Разумеется, мы в курсе дела. Нам нетрудно узнать прообраз Болконского. Умный, желчный, деспотичный, неутомимо-деятельный, капризно-взбалмошный старик, порой невыносимый, всегда обаятельный, — почти пародия на Старого Фрица. И всё же не пародия: Толстой не скрывает своей симпатии к нему, в то время как эпизодические образы «настоящих» немцев в романе скорее несимпатичны.

Что еще важнее, князь Болконский-старший, хотя он и получил в свете насмешливое прозвище le roi de Prusse, вовсе не фигура подражателя: это чрезвычайно цельный и органичный для тогдашнего русского общества образ. Не зря он противопоставлен искусственным людям — актерам придворного круга и высшего света, вроде лощеного князя Василия Курагина и его детей. Конечно, ко времени, когда создавался роман, живые прототипы Болконского давно вымерли. Но осталось жить и сохранило притягательность то, чем в более общем смысле является этот образ: русское зеркало Германии, точнее Пруссии.

В другом, более раннем произведении Льва Толстого — автобиографической трилогии «Детство», «Отрочество», «Юность» — нас буквально на первой странице встречает действующее лицо с немецким именем и русифицированным отчеством: это домашний учитель и воспитатель мальчика Карл Иванович. С ним связывают повествователя сложные чувства; в жизни подростка немец-учитель занимает куда более важное место, чем родители.
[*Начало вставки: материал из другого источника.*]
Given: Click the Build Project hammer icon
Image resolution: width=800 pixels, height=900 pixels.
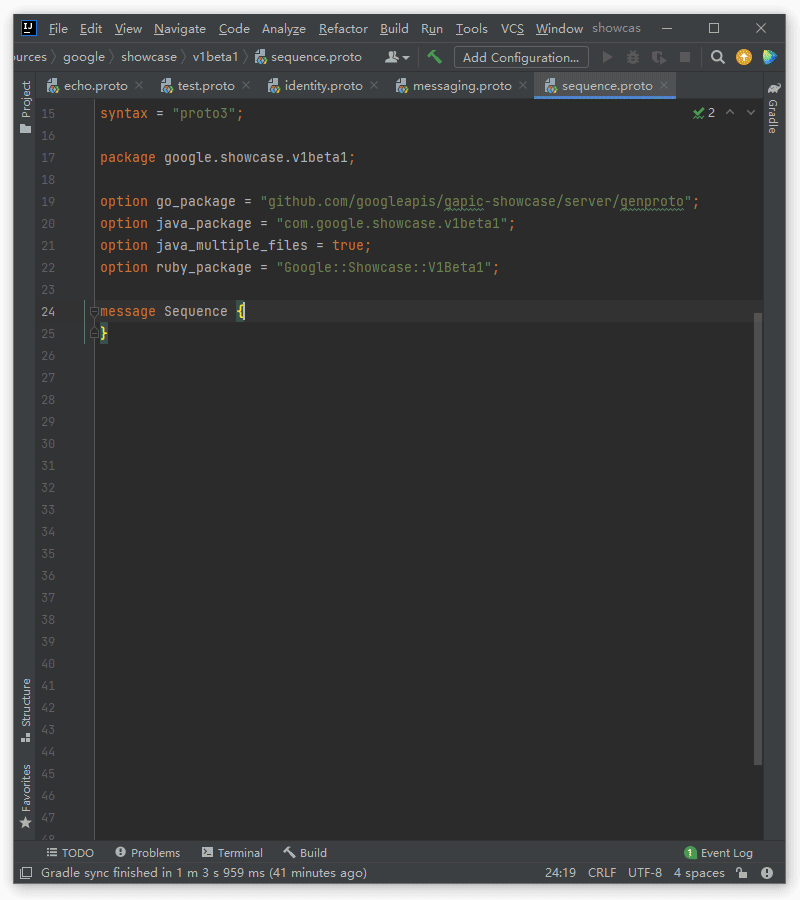Looking at the screenshot, I should pos(434,57).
Как теперь вижу я перед собой длинную фигуру в ваточном халате и в красной шапочке, из-под которой виднеются редкие седые волосы. Он сидит подле столика… в одной руке он держит книгу, другая покоится на ручке кресел; подле него лежат часы с нарисованным егерем на циферблате, клетчатый платок, черная круглая табакерка, зеленый футляр для очков, щипцы на лоточке. Всё это так чинно, аккуратно лежит на своем месте, что по одному этому порядку можно заключить, что у Карла Иваныча совесть чиста и душа покойна.

Бывало, как досыта набегаешься внизу по зале, на цыпочках прокрадешься наверх, в классную, смотришь — Карл Иваныч сидит себе один на своем кресле и с спокойно-величавым выражением читает какую-нибудь из своих любимых книг. Иногда я заставал его и в такие минуты, когда он не читал: очки спускались ниже на большом орлином носу, голубые полузакрытые глаза смотрели с каким-то особенным выражением, а губы грустно улыбались…

4

Учитель Карл Иванович Мауэр возглавляет хоровод немецких персонажей русской художественной литературы классического века; все они похожи друг на друга, все вместе и отражают, и одновременно формируют традиционное представление о Германии и образ немца в русском культурном сознании. Заметим попутно, что этот образ ныне принадлежит прошлому: он не выдержал испытаний XX века.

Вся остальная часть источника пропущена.